I hate being in trouble, dealing with trouble, or sorting out kids in trouble. But, alas, as is inevitably the case, my trouble-lovin' is catching up with me.
I've just been roundly scolded, by one of my kids, for something I wrote**. Something racy, outrageous, salacious, tasteless, and highly unseemly for a person in my position (which is a person who's squeezed an even handful of individuals out of this now flabby vagina--too much information, right? Probably. If you can erase that image from your mind, you undoubtedly should.)
But in my defence, what I wrote wasn't even my line! I stole it from my Mom*. It was something I heard regularly growing up, along with, Ahhhh, go play in the traffic; the ever popular, You little twat!; and the never to be forgotten family classic, Be quiet or I'll drop kick you in the crotch!
Yet, my line or not, I've been held accountable for my glib fingers and taken firmly to task.
I am, without reservation, always sorry and occasionally devastated when I hurt someone's (anyone's) feelings. I don't ever want to intentionally cause another person pain (unless they're willing, of course!), yet I find myself back here blogging and walking that razor's edge between saying too much and saying waaayyyyyy too much.
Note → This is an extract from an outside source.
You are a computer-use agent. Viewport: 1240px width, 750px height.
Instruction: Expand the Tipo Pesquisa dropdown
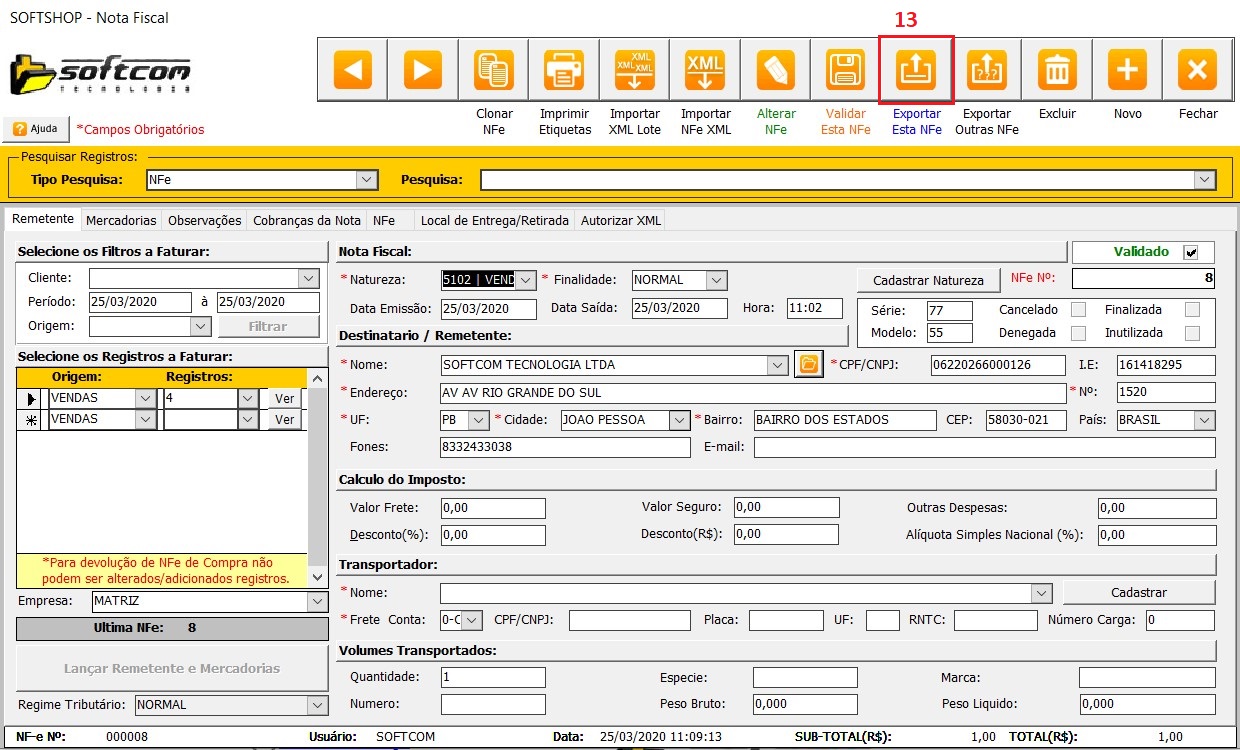coord(367,180)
What can I say? Simply this: I am, alas and alack, an unreformed trouble-making reprobate.
Not an easy mom to have certainly, but, well, at least I'm never boring!
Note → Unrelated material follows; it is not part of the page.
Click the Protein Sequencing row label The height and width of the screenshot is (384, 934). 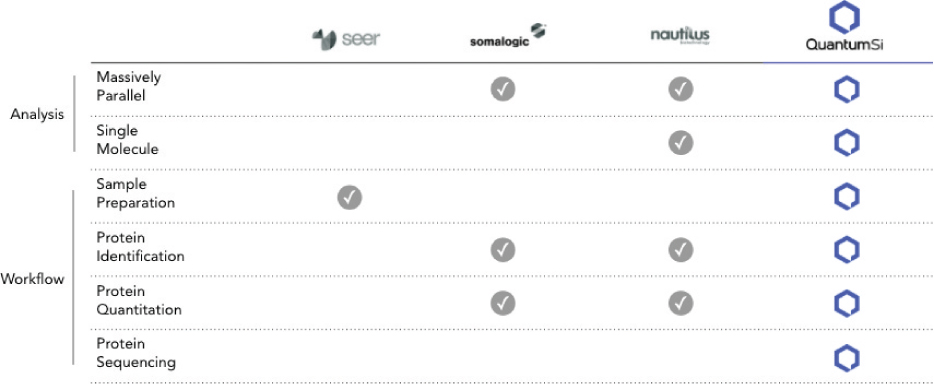[136, 353]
* The offending sentence, makes an appearance courtesy of K.J. (my mom).
** Said offending sentence can be viewed on my twitter account at undonemom
Humanity and Womanity would do well to dispense with the pernicious myth of "sacred motherhood". Moms deserve a return to "personhood". Moms just want to have fun, to be accepted as human and flawed. Certainly not "sacred", with bad pay, shitty hours and a lifetime contract.
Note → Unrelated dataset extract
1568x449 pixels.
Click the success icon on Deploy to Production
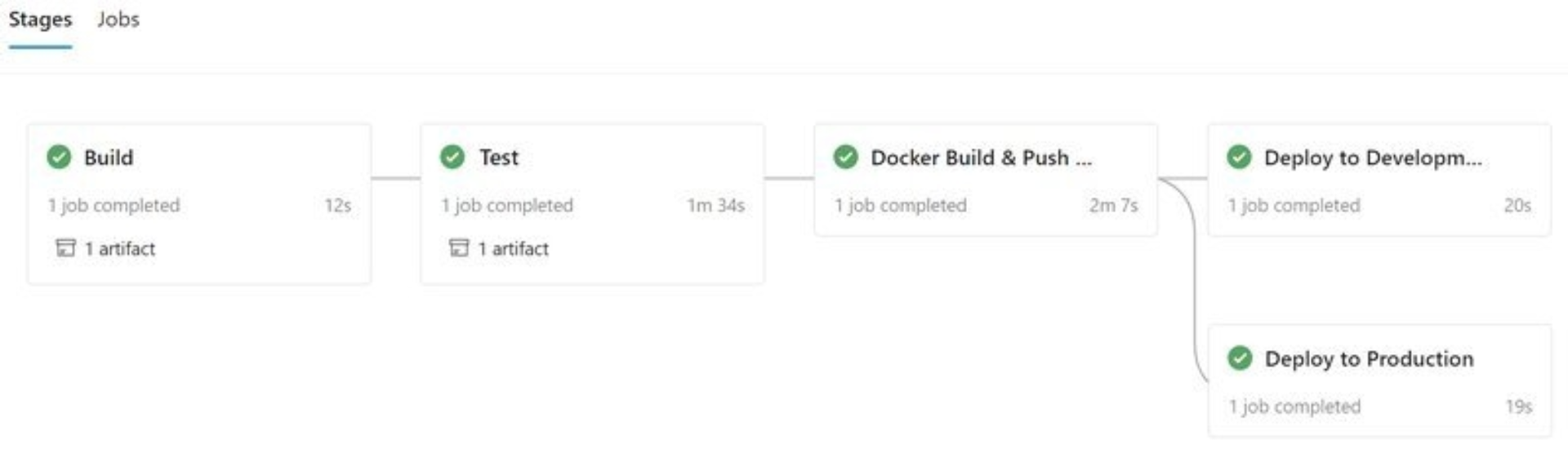(x=1240, y=358)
ReplyDeleteThe flaw is the basis of love.
It is pointless to love something that is "perfect" or "without blemish". The very nature of perfection is that it is without need. What is perfect needs nothing. What is perfect does not require or yearn after love. What is perfect had better take care of business or declare itself a fraud--all others pay cash.
Moms must allow themselve to graduate from "sacred" and into "foolish" so that they too can feel the warmth of xeno-perfection give its unconditional, gooey, weird shaped love.
Motherhood is foolish as Life is foolish. Let the Unknowable God worry about being sacred, appropriate, and good. Let God do the loving. God loves fools the most.
I must add, for the official akasha, that among fools, I alone apprehend the mystery of haute-couture. This season, it's all about prints. Prints and funny little hats that you have to glue onto yer noggin.